This requires a combination of machine learning and the more traditional, control-theoretical analysis that Tedrake’s group has specialized in. From data, the machine learning model learns vector representations of both the input and the control signal, but hand-tooled algorithms constrain the representation space to optimize the control signal selection. “It's basically turning it back into a planning and control problem, but in the feature space that was learned,” Tedrake explains.

And indeed, with his current ARA grant, Tedrake is pursuing ever more sophisticated techniques for analyzing planning and control problems. In a recent paper, he and two of his students, Tobia Marcucci and Jack Umenberger, together with Pablo Parrilo, a professor in MIT’s Laboratory for Information and Decision Systems, consider a variation on the shortest-path problem, or finding the shortest path through a graph with edges of varying lengths.

In Tedrake and his colleagues’ version of the problem, the locations of the graph nodes vary according to some function, and as a consequence, so do the edge lengths. This formalism lends itself to a wide range of problems, including motion planning for robots and autonomous vehicles.

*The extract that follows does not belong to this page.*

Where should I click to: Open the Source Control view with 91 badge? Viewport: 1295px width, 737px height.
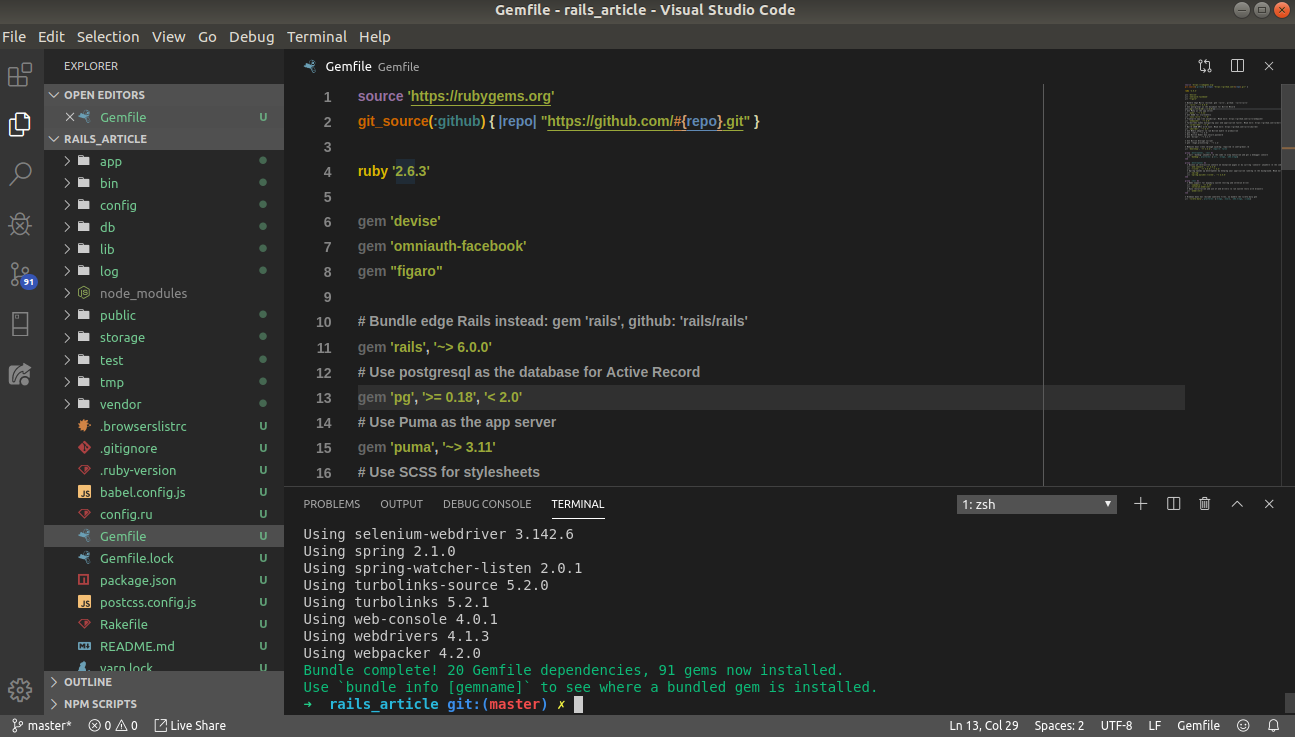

An example of Tedrake and his colleagues’ variation of the shortest-path problem. White circles represent locations of vertices, which can vary anywhere within the pale-blue polygons; the dotted blue lines represent the current distances between vertices along the shortest route through the graph. Black arrows represent the direction of flow through the graph.
An example of Tedrake and his colleagues’ variation of the shortest-path problem. White circles represent locations of vertices, which can vary anywhere within the pale-blue polygons; the dotted blue lines represent the current distances between vertices along the shortest route through the graph. Black arrows represent the direction of flow through the graph.

Computing the shortest path through such a graph is an NP-complete problem, meaning it is computationally intractable for graphs of sufficient size. But the MIT researchers showed how to find an approximate solution efficiently.

This continued focus on traditional optimization techniques puts Tedrake at odds with the prevailing shift toward machine learning in so many branches of AI.

“Learning is working extremely well, but too often, I think, people have thrown the baby out with the bathwater,” he says. “There are some things that we still know how to do very, very well with control and optimization, and I'm trying to push the boundary back towards everything we do know how to do.”